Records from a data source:
■ ■ ■ ■
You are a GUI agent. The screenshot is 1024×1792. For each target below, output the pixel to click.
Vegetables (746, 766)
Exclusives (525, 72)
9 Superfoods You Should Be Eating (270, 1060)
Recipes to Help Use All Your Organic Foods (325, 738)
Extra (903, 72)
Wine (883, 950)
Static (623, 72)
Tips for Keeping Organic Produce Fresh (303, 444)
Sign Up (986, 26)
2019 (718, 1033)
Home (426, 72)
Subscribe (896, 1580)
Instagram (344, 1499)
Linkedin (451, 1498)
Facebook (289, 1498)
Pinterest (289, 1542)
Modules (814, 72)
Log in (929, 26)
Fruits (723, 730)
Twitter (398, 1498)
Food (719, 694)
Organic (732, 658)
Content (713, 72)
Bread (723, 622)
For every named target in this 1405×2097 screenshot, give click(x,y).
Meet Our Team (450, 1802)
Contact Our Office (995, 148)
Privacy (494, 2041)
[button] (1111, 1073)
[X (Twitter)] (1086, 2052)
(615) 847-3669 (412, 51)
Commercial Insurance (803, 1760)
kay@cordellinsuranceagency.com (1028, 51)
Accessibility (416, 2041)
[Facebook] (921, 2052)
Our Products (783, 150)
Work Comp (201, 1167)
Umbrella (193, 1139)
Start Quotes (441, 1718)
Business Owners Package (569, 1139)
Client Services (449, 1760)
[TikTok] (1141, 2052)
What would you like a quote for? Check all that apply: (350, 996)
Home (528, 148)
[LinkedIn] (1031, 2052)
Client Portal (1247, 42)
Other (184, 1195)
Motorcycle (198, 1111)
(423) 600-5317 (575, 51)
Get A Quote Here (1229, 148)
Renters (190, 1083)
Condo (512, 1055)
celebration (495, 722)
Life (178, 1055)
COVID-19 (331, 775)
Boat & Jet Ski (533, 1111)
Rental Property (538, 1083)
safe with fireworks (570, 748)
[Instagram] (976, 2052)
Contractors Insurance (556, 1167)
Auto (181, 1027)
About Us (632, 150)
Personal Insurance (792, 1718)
■ ■ ■ ■
Could you quote every one of the lines above, word for word?

You are a GUI agent. The screenshot is 1024×1792. For each target below, output the pixel to click.
Vegetables (746, 766)
Exclusives (525, 72)
9 Superfoods You Should Be Eating (270, 1060)
Recipes to Help Use All Your Organic Foods (325, 738)
Extra (903, 72)
Wine (883, 950)
Static (623, 72)
Tips for Keeping Organic Produce Fresh (303, 444)
Sign Up (986, 26)
2019 (718, 1033)
Home (426, 72)
Subscribe (896, 1580)
Instagram (344, 1499)
Linkedin (451, 1498)
Facebook (289, 1498)
Pinterest (289, 1542)
Modules (814, 72)
Log in (929, 26)
Fruits (723, 730)
Twitter (398, 1498)
Food (719, 694)
Organic (732, 658)
Content (713, 72)
Bread (723, 622)
For every named target in this 1405×2097 screenshot, give click(x,y).
Meet Our Team (450, 1802)
Contact Our Office (995, 148)
Privacy (494, 2041)
[button] (1111, 1073)
[X (Twitter)] (1086, 2052)
(615) 847-3669 (412, 51)
Commercial Insurance (803, 1760)
kay@cordellinsuranceagency.com (1028, 51)
Accessibility (416, 2041)
[Facebook] (921, 2052)
Our Products (783, 150)
Work Comp (201, 1167)
Umbrella (193, 1139)
Start Quotes (441, 1718)
Business Owners Package (569, 1139)
Client Services (449, 1760)
[TikTok] (1141, 2052)
What would you like a quote for? Check all that apply: (350, 996)
Home (528, 148)
[LinkedIn] (1031, 2052)
Client Portal (1247, 42)
Other (184, 1195)
Motorcycle (198, 1111)
(423) 600-5317 (575, 51)
Get A Quote Here (1229, 148)
Renters (190, 1083)
Condo (512, 1055)
celebration (495, 722)
Life (178, 1055)
COVID-19 (331, 775)
Boat & Jet Ski (533, 1111)
Rental Property (538, 1083)
safe with fireworks (570, 748)
[Instagram] (976, 2052)
Contractors Insurance (556, 1167)
Auto (181, 1027)
About Us (632, 150)
Personal Insurance (792, 1718)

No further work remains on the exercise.